Start of DATA SUPPLIED

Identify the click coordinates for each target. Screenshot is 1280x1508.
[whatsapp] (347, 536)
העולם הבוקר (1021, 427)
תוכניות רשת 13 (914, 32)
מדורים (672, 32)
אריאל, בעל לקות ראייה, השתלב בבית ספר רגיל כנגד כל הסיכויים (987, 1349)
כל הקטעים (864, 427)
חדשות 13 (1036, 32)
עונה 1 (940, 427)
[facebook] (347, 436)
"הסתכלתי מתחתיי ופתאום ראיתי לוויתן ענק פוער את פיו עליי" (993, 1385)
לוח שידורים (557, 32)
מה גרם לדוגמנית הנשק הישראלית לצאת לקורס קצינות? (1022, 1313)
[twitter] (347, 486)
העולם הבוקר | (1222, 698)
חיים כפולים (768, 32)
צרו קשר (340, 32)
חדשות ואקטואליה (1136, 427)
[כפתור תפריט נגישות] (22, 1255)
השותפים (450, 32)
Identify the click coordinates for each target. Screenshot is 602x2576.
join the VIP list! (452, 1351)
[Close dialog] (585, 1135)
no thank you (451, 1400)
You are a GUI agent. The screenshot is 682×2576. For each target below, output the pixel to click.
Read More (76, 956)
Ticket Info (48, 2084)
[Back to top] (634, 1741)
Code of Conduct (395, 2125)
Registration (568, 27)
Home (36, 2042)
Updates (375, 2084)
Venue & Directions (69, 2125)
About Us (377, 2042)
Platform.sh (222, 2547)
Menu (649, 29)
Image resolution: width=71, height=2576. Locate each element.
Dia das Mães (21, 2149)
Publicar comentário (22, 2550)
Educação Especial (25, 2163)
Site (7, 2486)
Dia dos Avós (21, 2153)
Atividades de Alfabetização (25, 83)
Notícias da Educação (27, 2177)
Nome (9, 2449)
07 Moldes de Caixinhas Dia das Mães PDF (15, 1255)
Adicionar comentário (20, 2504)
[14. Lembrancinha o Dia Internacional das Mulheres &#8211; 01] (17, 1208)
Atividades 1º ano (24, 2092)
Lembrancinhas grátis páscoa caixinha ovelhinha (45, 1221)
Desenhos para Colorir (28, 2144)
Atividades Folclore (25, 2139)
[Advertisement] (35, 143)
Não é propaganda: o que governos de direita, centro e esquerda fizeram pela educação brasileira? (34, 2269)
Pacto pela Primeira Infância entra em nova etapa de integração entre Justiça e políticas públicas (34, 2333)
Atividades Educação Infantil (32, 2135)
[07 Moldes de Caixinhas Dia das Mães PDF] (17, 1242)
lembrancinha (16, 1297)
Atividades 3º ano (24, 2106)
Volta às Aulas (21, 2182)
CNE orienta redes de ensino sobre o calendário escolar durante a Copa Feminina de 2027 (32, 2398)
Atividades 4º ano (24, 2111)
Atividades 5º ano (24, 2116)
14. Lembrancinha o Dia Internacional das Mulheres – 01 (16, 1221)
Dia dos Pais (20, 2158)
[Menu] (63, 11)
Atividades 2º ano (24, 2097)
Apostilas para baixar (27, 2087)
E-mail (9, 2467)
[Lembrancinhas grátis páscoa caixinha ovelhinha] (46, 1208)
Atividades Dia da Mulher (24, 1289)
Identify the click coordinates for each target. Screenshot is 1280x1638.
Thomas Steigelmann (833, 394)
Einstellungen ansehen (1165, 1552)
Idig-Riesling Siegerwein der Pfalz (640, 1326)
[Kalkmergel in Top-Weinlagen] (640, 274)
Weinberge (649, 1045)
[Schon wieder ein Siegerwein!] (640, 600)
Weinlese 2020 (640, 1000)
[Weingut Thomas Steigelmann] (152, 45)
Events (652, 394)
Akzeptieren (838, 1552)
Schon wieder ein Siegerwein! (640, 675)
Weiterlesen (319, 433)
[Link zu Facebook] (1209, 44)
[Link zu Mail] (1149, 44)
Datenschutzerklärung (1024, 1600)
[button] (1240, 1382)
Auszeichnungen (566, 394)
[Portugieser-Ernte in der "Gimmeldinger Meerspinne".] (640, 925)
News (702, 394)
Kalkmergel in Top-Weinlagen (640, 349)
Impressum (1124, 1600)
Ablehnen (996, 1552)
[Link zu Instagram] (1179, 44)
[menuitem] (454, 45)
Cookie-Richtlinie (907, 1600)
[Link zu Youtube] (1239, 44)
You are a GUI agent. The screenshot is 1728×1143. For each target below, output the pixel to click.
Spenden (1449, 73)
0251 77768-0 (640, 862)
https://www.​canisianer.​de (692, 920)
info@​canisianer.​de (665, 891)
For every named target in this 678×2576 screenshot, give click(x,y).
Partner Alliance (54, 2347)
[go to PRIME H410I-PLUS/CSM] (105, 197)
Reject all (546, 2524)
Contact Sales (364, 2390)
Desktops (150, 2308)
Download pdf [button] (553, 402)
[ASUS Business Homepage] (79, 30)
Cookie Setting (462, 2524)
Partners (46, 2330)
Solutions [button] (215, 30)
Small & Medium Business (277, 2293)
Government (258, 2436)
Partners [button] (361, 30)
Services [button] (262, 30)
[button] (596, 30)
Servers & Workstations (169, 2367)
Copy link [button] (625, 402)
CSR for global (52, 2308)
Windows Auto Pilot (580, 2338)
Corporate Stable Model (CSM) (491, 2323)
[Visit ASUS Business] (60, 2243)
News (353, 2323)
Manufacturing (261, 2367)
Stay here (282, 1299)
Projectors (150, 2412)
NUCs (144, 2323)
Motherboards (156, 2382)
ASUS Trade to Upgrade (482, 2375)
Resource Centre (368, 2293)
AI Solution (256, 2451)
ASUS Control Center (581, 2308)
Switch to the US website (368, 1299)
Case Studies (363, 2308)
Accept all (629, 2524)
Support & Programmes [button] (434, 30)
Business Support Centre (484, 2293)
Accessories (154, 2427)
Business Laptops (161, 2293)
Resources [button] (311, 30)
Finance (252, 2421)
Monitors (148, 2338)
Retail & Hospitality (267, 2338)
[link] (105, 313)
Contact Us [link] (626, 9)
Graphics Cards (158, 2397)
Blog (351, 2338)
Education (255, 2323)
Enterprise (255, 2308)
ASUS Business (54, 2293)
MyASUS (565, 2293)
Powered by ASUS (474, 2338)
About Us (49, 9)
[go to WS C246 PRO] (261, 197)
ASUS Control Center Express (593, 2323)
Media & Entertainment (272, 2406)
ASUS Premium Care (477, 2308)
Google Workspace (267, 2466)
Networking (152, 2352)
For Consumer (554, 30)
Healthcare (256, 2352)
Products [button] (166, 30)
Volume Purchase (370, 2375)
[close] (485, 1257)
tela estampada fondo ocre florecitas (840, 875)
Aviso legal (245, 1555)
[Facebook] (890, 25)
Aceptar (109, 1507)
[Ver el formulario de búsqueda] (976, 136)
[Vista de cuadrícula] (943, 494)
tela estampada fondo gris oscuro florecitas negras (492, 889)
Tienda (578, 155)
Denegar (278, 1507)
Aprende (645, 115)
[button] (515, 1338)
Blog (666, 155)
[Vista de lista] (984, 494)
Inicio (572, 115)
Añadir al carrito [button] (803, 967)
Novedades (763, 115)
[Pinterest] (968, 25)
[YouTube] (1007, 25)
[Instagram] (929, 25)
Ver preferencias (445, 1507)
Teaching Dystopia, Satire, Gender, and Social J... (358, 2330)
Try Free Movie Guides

End of DATA SUPPLIED

§ **EXERCISE GOAL**
Every record above needs to be repeated word for word.

§ **TASK ANSWER**
Identify the click coordinates for each target. Screenshot is 1280x1508.
[whatsapp] (347, 536)
העולם הבוקר (1021, 427)
תוכניות רשת 13 (914, 32)
מדורים (672, 32)
אריאל, בעל לקות ראייה, השתלב בבית ספר רגיל כנגד כל הסיכויים (987, 1349)
כל הקטעים (864, 427)
חדשות 13 (1036, 32)
עונה 1 (940, 427)
[facebook] (347, 436)
"הסתכלתי מתחתיי ופתאום ראיתי לוויתן ענק פוער את פיו עליי" (993, 1385)
לוח שידורים (557, 32)
מה גרם לדוגמנית הנשק הישראלית לצאת לקורס קצינות? (1022, 1313)
[twitter] (347, 486)
העולם הבוקר | (1222, 698)
חיים כפולים (768, 32)
צרו קשר (340, 32)
חדשות ואקטואליה (1136, 427)
[כפתור תפריט נגישות] (22, 1255)
השותפים (450, 32)
Identify the click coordinates for each target. Screenshot is 602x2576.
join the VIP list! (452, 1351)
[Close dialog] (585, 1135)
no thank you (451, 1400)
You are a GUI agent. The screenshot is 682×2576. For each target below, output the pixel to click.
Read More (76, 956)
Ticket Info (48, 2084)
[Back to top] (634, 1741)
Code of Conduct (395, 2125)
Registration (568, 27)
Home (36, 2042)
Updates (375, 2084)
Venue & Directions (69, 2125)
About Us (377, 2042)
Platform.sh (222, 2547)
Menu (649, 29)
Image resolution: width=71, height=2576. Locate each element.
Dia das Mães (21, 2149)
Publicar comentário (22, 2550)
Educação Especial (25, 2163)
Site (7, 2486)
Dia dos Avós (21, 2153)
Atividades de Alfabetização (25, 83)
Notícias da Educação (27, 2177)
Nome (9, 2449)
07 Moldes de Caixinhas Dia das Mães PDF (15, 1255)
Adicionar comentário (20, 2504)
[14. Lembrancinha o Dia Internacional das Mulheres &#8211; 01] (17, 1208)
Atividades 1º ano (24, 2092)
Lembrancinhas grátis páscoa caixinha ovelhinha (45, 1221)
Desenhos para Colorir (28, 2144)
Atividades Folclore (25, 2139)
[Advertisement] (35, 143)
Não é propaganda: o que governos de direita, centro e esquerda fizeram pela educação brasileira? (34, 2269)
Pacto pela Primeira Infância entra em nova etapa de integração entre Justiça e políticas públicas (34, 2333)
Atividades Educação Infantil (32, 2135)
[07 Moldes de Caixinhas Dia das Mães PDF] (17, 1242)
lembrancinha (16, 1297)
Atividades 3º ano (24, 2106)
Volta às Aulas (21, 2182)
CNE orienta redes de ensino sobre o calendário escolar durante a Copa Feminina de 2027 (32, 2398)
Atividades 4º ano (24, 2111)
Atividades 5º ano (24, 2116)
14. Lembrancinha o Dia Internacional das Mulheres – 01 (16, 1221)
Dia dos Pais (20, 2158)
[Menu] (63, 11)
Atividades 2º ano (24, 2097)
Apostilas para baixar (27, 2087)
E-mail (9, 2467)
[Lembrancinhas grátis páscoa caixinha ovelhinha] (46, 1208)
Atividades Dia da Mulher (24, 1289)
Identify the click coordinates for each target. Screenshot is 1280x1638.
Thomas Steigelmann (833, 394)
Einstellungen ansehen (1165, 1552)
Idig-Riesling Siegerwein der Pfalz (640, 1326)
[Kalkmergel in Top-Weinlagen] (640, 274)
Weinberge (649, 1045)
[Schon wieder ein Siegerwein!] (640, 600)
Weinlese 2020 (640, 1000)
[Weingut Thomas Steigelmann] (152, 45)
Events (652, 394)
Akzeptieren (838, 1552)
Schon wieder ein Siegerwein! (640, 675)
Weiterlesen (319, 433)
[Link zu Facebook] (1209, 44)
[Link zu Mail] (1149, 44)
Datenschutzerklärung (1024, 1600)
[button] (1240, 1382)
Auszeichnungen (566, 394)
[Portugieser-Ernte in der "Gimmeldinger Meerspinne".] (640, 925)
News (702, 394)
Kalkmergel in Top-Weinlagen (640, 349)
Impressum (1124, 1600)
Ablehnen (996, 1552)
[Link zu Instagram] (1179, 44)
[menuitem] (454, 45)
Cookie-Richtlinie (907, 1600)
[Link zu Youtube] (1239, 44)
You are a GUI agent. The screenshot is 1728×1143. For each target below, output the pixel to click.
Spenden (1449, 73)
0251 77768-0 (640, 862)
https://www.​canisianer.​de (692, 920)
info@​canisianer.​de (665, 891)
For every named target in this 678×2576 screenshot, give click(x,y).
Partner Alliance (54, 2347)
[go to PRIME H410I-PLUS/CSM] (105, 197)
Reject all (546, 2524)
Contact Sales (364, 2390)
Desktops (150, 2308)
Download pdf [button] (553, 402)
[ASUS Business Homepage] (79, 30)
Cookie Setting (462, 2524)
Partners (46, 2330)
Solutions [button] (215, 30)
Small & Medium Business (277, 2293)
Government (258, 2436)
Partners [button] (361, 30)
Services [button] (262, 30)
[button] (596, 30)
Servers & Workstations (169, 2367)
Copy link [button] (625, 402)
CSR for global (52, 2308)
Windows Auto Pilot (580, 2338)
Corporate Stable Model (CSM) (491, 2323)
[Visit ASUS Business] (60, 2243)
News (353, 2323)
Manufacturing (261, 2367)
Stay here (282, 1299)
Projectors (150, 2412)
NUCs (144, 2323)
Motherboards (156, 2382)
ASUS Trade to Upgrade (482, 2375)
Resource Centre (368, 2293)
AI Solution (256, 2451)
ASUS Control Center (581, 2308)
Switch to the US website (368, 1299)
Case Studies (363, 2308)
Accept all (629, 2524)
Support & Programmes [button] (434, 30)
Business Support Centre (484, 2293)
Accessories (154, 2427)
Business Laptops (161, 2293)
Resources [button] (311, 30)
Finance (252, 2421)
Monitors (148, 2338)
Retail & Hospitality (267, 2338)
[link] (105, 313)
Contact Us [link] (626, 9)
Graphics Cards (158, 2397)
Blog (351, 2338)
Education (255, 2323)
Enterprise (255, 2308)
ASUS Business (54, 2293)
MyASUS (565, 2293)
Powered by ASUS (474, 2338)
About Us (49, 9)
[go to WS C246 PRO] (261, 197)
ASUS Control Center Express (593, 2323)
Media & Entertainment (272, 2406)
ASUS Premium Care (477, 2308)
Google Workspace (267, 2466)
Networking (152, 2352)
For Consumer (554, 30)
Healthcare (256, 2352)
Products [button] (166, 30)
Volume Purchase (370, 2375)
[close] (485, 1257)
tela estampada fondo ocre florecitas (840, 875)
Aviso legal (245, 1555)
[Facebook] (890, 25)
Aceptar (109, 1507)
[Ver el formulario de búsqueda] (976, 136)
[Vista de cuadrícula] (943, 494)
tela estampada fondo gris oscuro florecitas negras (492, 889)
Tienda (578, 155)
Denegar (278, 1507)
Aprende (645, 115)
[button] (515, 1338)
Blog (666, 155)
[Vista de lista] (984, 494)
Inicio (572, 115)
Añadir al carrito [button] (803, 967)
Novedades (763, 115)
[Pinterest] (968, 25)
[YouTube] (1007, 25)
[Instagram] (929, 25)
Ver preferencias (445, 1507)
Teaching Dystopia, Satire, Gender, and Social J... (358, 2330)
Try Free Movie Guides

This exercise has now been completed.